The problem, of course, is that predicting a VIX spike is challenging, to say the least – the future, as always, is uncertain. But TMC Research’s VIX Risk Indicator (VRI) tries to minimize this challenge, if only on the margins, by focusing on periods when the VIX appears set to remain low/moderate. In turn, when those conditions aren’t present, one can infer that a higher risk regime may be likely.
In search of signal while minimizing noise, VRI is a composite of several analytical tools. Unsurprisingly, it’s not perfect, although it has at times served as a reasonable early-warning indicator just ahead of substantial increases in the VIX.
As shown in the chart above, when VRI is below zero, it tends to equate with a relatively moderate/low VIX level. By contrast, when a sub-zero VRI reading moves closer to a neutral (zero) level, confidence fades that the VIX will remain moderate/low. The implied forecast: moving from below-zero to above-zero suggests a relatively elevated probability of a higher VIX reading, if not a spike, in the near-term future (a shift that’s likely to be associated with lower stock prices that’s more than a garden-variety correction).

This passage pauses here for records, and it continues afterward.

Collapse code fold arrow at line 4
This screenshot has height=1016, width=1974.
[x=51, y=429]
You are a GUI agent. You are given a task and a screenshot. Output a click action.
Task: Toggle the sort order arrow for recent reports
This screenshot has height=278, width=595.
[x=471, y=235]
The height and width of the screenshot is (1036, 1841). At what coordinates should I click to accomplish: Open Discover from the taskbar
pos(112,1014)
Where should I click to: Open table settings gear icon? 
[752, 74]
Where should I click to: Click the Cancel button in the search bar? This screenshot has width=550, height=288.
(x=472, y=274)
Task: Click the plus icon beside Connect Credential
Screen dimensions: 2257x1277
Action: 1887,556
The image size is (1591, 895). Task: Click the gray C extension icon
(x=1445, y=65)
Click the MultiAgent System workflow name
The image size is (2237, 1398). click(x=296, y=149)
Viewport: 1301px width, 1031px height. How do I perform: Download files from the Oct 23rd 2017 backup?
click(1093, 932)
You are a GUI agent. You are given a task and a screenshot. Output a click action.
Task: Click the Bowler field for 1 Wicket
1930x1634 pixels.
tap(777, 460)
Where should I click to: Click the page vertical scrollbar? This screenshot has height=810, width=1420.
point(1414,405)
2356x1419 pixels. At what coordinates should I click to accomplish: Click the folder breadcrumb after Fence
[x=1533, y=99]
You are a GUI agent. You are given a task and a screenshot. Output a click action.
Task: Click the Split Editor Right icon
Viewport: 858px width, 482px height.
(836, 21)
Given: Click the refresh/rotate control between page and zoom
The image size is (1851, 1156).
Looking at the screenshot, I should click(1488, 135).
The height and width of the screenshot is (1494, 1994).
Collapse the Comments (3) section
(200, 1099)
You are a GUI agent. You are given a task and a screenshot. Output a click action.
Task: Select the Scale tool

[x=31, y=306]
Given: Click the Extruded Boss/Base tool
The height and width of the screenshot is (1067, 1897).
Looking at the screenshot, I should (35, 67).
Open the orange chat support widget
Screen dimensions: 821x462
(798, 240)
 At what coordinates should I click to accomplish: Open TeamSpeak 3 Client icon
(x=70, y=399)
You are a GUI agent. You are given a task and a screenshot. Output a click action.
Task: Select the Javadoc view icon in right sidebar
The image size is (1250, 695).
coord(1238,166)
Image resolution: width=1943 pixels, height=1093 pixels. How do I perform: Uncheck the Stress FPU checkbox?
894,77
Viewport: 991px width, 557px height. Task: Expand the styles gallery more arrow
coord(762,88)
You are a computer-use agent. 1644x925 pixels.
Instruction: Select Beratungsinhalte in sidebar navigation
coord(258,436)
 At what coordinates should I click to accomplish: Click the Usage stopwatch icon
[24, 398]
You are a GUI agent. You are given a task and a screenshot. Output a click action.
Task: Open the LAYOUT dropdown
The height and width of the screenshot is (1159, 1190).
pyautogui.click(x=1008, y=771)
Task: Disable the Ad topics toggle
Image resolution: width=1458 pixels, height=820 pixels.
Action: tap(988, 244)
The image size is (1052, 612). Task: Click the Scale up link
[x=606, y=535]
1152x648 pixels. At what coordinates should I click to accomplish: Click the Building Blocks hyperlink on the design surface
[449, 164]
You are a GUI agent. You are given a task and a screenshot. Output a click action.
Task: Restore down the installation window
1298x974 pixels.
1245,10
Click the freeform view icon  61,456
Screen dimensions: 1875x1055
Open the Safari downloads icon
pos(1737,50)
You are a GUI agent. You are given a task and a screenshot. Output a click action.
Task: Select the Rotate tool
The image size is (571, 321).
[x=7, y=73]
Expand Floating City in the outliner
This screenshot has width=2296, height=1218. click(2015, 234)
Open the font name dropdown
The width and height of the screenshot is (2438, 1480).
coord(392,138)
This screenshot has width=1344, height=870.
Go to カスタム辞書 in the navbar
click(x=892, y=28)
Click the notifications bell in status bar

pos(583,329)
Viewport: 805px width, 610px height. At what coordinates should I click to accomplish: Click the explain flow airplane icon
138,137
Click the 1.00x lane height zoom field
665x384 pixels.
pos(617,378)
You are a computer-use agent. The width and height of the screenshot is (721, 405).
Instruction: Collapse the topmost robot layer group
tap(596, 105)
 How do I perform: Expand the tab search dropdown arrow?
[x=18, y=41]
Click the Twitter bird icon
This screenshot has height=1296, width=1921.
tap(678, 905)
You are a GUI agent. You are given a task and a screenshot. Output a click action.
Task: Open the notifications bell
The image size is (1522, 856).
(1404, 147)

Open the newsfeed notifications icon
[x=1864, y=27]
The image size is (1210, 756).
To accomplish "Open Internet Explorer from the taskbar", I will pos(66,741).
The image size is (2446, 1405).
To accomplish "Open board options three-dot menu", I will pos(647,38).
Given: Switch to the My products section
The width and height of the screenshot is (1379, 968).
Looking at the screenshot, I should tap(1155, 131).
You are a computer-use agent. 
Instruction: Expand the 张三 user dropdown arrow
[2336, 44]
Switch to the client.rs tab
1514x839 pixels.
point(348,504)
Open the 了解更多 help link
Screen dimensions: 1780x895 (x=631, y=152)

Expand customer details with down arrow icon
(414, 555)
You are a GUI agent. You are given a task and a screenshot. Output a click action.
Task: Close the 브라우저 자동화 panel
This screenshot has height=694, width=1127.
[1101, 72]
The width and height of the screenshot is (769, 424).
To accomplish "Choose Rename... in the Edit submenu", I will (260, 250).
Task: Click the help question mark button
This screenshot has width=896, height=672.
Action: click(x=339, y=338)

The current VRI reading is mildly negative (-0.24, as of 2:15pm eastern on Feb. 6). That aligns with a neutral reading for the VIX outlook. In other words, the near-term outlook for the VIX appears to be more or less a coin toss in terms of predicting if it’s headed higher or lower.
If VRI continues to slide, the implied probability will increase for expecting that the VIX will remain moderate in the near term. In that case, a sharp stock market appears unlikely in the days or perhaps week or two ahead.
Although it’s difficult/impossible to predict where VRI is headed, a decline toward a -1.0 reading would lift confidence for expecting relatively calm waters to prevail for the S&P 500 in the near term.